■ GIVEN INSTRUCTION
Please return every item below unchanged, word for word.

..............................

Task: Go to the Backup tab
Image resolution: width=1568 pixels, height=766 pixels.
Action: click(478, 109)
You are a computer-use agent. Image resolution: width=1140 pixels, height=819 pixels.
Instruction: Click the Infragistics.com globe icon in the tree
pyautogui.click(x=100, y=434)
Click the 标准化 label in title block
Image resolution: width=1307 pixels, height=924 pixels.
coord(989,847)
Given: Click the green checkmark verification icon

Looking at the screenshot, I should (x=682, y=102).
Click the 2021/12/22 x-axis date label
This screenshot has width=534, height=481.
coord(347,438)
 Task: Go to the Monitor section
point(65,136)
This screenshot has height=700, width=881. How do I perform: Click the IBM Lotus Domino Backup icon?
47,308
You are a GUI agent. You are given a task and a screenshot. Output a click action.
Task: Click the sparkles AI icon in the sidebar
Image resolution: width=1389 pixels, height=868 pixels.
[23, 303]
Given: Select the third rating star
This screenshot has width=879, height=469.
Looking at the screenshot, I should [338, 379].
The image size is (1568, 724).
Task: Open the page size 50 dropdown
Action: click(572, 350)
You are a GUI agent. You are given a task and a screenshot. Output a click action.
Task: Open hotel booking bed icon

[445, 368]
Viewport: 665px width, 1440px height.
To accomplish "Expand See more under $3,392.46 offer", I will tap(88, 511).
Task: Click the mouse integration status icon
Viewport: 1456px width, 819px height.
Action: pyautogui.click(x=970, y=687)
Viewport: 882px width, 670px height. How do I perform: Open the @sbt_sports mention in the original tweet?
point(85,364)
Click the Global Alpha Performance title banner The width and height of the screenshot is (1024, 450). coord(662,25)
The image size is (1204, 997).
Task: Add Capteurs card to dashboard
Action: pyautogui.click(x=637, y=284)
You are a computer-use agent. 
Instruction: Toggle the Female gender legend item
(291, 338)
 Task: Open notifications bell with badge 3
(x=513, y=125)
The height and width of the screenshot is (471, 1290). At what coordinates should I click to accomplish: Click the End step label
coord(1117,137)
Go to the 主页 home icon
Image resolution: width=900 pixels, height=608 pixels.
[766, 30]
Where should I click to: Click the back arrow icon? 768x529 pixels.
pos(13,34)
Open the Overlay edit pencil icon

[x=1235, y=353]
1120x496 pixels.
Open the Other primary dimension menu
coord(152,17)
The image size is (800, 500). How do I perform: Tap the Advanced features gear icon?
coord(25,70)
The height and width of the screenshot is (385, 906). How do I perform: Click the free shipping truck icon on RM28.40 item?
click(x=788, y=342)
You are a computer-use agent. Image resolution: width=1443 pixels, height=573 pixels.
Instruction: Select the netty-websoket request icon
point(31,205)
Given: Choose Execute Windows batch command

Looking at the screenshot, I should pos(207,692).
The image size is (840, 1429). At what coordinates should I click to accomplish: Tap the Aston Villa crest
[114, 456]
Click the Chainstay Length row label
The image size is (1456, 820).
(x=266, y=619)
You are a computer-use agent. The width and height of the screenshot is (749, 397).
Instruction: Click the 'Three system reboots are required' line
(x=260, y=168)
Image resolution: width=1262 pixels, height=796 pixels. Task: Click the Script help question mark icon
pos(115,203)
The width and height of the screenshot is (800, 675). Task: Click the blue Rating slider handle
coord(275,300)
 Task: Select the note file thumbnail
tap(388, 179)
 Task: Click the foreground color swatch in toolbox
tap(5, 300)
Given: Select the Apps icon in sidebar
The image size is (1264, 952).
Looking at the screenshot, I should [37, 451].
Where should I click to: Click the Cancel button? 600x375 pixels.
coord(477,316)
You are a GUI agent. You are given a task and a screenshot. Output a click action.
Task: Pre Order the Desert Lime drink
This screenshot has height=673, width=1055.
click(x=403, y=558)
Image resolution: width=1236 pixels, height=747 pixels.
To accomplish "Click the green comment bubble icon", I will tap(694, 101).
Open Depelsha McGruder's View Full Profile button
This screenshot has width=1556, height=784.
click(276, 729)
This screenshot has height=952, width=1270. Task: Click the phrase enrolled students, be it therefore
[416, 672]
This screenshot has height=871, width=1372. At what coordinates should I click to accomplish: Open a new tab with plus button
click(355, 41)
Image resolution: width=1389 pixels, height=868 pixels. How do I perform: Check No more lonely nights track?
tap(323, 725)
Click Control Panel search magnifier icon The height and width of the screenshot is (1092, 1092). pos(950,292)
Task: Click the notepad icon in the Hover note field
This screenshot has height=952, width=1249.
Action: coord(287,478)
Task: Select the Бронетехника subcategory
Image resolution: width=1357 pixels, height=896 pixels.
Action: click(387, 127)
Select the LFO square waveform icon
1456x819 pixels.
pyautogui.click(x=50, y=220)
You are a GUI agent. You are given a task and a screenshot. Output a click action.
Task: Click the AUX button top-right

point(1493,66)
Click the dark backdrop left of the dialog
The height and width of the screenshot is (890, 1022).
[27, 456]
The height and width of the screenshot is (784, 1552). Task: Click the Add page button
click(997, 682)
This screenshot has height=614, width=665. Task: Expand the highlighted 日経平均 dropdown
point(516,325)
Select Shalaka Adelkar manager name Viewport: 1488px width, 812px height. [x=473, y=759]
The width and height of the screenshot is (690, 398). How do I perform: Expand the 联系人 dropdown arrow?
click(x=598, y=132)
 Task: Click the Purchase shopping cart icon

..............................

■ EXERCISE RESULT
Task: Go to the Backup tab
Image resolution: width=1568 pixels, height=766 pixels.
Action: click(478, 109)
You are a computer-use agent. Image resolution: width=1140 pixels, height=819 pixels.
Instruction: Click the Infragistics.com globe icon in the tree
pyautogui.click(x=100, y=434)
Click the 标准化 label in title block
Image resolution: width=1307 pixels, height=924 pixels.
coord(989,847)
Given: Click the green checkmark verification icon

Looking at the screenshot, I should (x=682, y=102).
Click the 2021/12/22 x-axis date label
This screenshot has width=534, height=481.
coord(347,438)
 Task: Go to the Monitor section
point(65,136)
This screenshot has height=700, width=881. How do I perform: Click the IBM Lotus Domino Backup icon?
47,308
You are a GUI agent. You are given a task and a screenshot. Output a click action.
Task: Click the sparkles AI icon in the sidebar
Image resolution: width=1389 pixels, height=868 pixels.
[23, 303]
Given: Select the third rating star
This screenshot has width=879, height=469.
Looking at the screenshot, I should [338, 379].
The image size is (1568, 724).
Task: Open the page size 50 dropdown
Action: click(572, 350)
You are a GUI agent. You are given a task and a screenshot. Output a click action.
Task: Open hotel booking bed icon

[445, 368]
Viewport: 665px width, 1440px height.
To accomplish "Expand See more under $3,392.46 offer", I will tap(88, 511).
Task: Click the mouse integration status icon
Viewport: 1456px width, 819px height.
Action: pyautogui.click(x=970, y=687)
Viewport: 882px width, 670px height. How do I perform: Open the @sbt_sports mention in the original tweet?
point(85,364)
Click the Global Alpha Performance title banner The width and height of the screenshot is (1024, 450). coord(662,25)
The image size is (1204, 997).
Task: Add Capteurs card to dashboard
Action: pyautogui.click(x=637, y=284)
You are a computer-use agent. 
Instruction: Toggle the Female gender legend item
(291, 338)
 Task: Open notifications bell with badge 3
(x=513, y=125)
The height and width of the screenshot is (471, 1290). At what coordinates should I click to accomplish: Click the End step label
coord(1117,137)
Go to the 主页 home icon
Image resolution: width=900 pixels, height=608 pixels.
[766, 30]
Where should I click to: Click the back arrow icon? 768x529 pixels.
pos(13,34)
Open the Overlay edit pencil icon

[x=1235, y=353]
1120x496 pixels.
Open the Other primary dimension menu
coord(152,17)
The image size is (800, 500). How do I perform: Tap the Advanced features gear icon?
coord(25,70)
The height and width of the screenshot is (385, 906). How do I perform: Click the free shipping truck icon on RM28.40 item?
click(x=788, y=342)
You are a computer-use agent. Image resolution: width=1443 pixels, height=573 pixels.
Instruction: Select the netty-websoket request icon
point(31,205)
Given: Choose Execute Windows batch command

Looking at the screenshot, I should pos(207,692).
The image size is (840, 1429). At what coordinates should I click to accomplish: Tap the Aston Villa crest
[114, 456]
Click the Chainstay Length row label
The image size is (1456, 820).
(x=266, y=619)
You are a computer-use agent. The width and height of the screenshot is (749, 397).
Instruction: Click the 'Three system reboots are required' line
(x=260, y=168)
Image resolution: width=1262 pixels, height=796 pixels. Task: Click the Script help question mark icon
pos(115,203)
The width and height of the screenshot is (800, 675). Task: Click the blue Rating slider handle
coord(275,300)
 Task: Select the note file thumbnail
tap(388, 179)
 Task: Click the foreground color swatch in toolbox
tap(5, 300)
Given: Select the Apps icon in sidebar
The image size is (1264, 952).
Looking at the screenshot, I should [37, 451].
Where should I click to: Click the Cancel button? 600x375 pixels.
coord(477,316)
You are a GUI agent. You are given a task and a screenshot. Output a click action.
Task: Pre Order the Desert Lime drink
This screenshot has height=673, width=1055.
click(x=403, y=558)
Image resolution: width=1236 pixels, height=747 pixels.
To accomplish "Click the green comment bubble icon", I will tap(694, 101).
Open Depelsha McGruder's View Full Profile button
This screenshot has width=1556, height=784.
click(276, 729)
This screenshot has height=952, width=1270. Task: Click the phrase enrolled students, be it therefore
[416, 672]
This screenshot has height=871, width=1372. At what coordinates should I click to accomplish: Open a new tab with plus button
click(355, 41)
Image resolution: width=1389 pixels, height=868 pixels. How do I perform: Check No more lonely nights track?
tap(323, 725)
Click Control Panel search magnifier icon The height and width of the screenshot is (1092, 1092). pos(950,292)
Task: Click the notepad icon in the Hover note field
This screenshot has height=952, width=1249.
Action: coord(287,478)
Task: Select the Бронетехника subcategory
Image resolution: width=1357 pixels, height=896 pixels.
Action: click(387, 127)
Select the LFO square waveform icon
1456x819 pixels.
pyautogui.click(x=50, y=220)
You are a GUI agent. You are given a task and a screenshot. Output a click action.
Task: Click the AUX button top-right

point(1493,66)
Click the dark backdrop left of the dialog
The height and width of the screenshot is (890, 1022).
[27, 456]
The height and width of the screenshot is (784, 1552). Task: Click the Add page button
click(997, 682)
This screenshot has height=614, width=665. Task: Expand the highlighted 日経平均 dropdown
point(516,325)
Select Shalaka Adelkar manager name Viewport: 1488px width, 812px height. [x=473, y=759]
The width and height of the screenshot is (690, 398). How do I perform: Expand the 联系人 dropdown arrow?
click(x=598, y=132)
 Task: Click the Purchase shopping cart icon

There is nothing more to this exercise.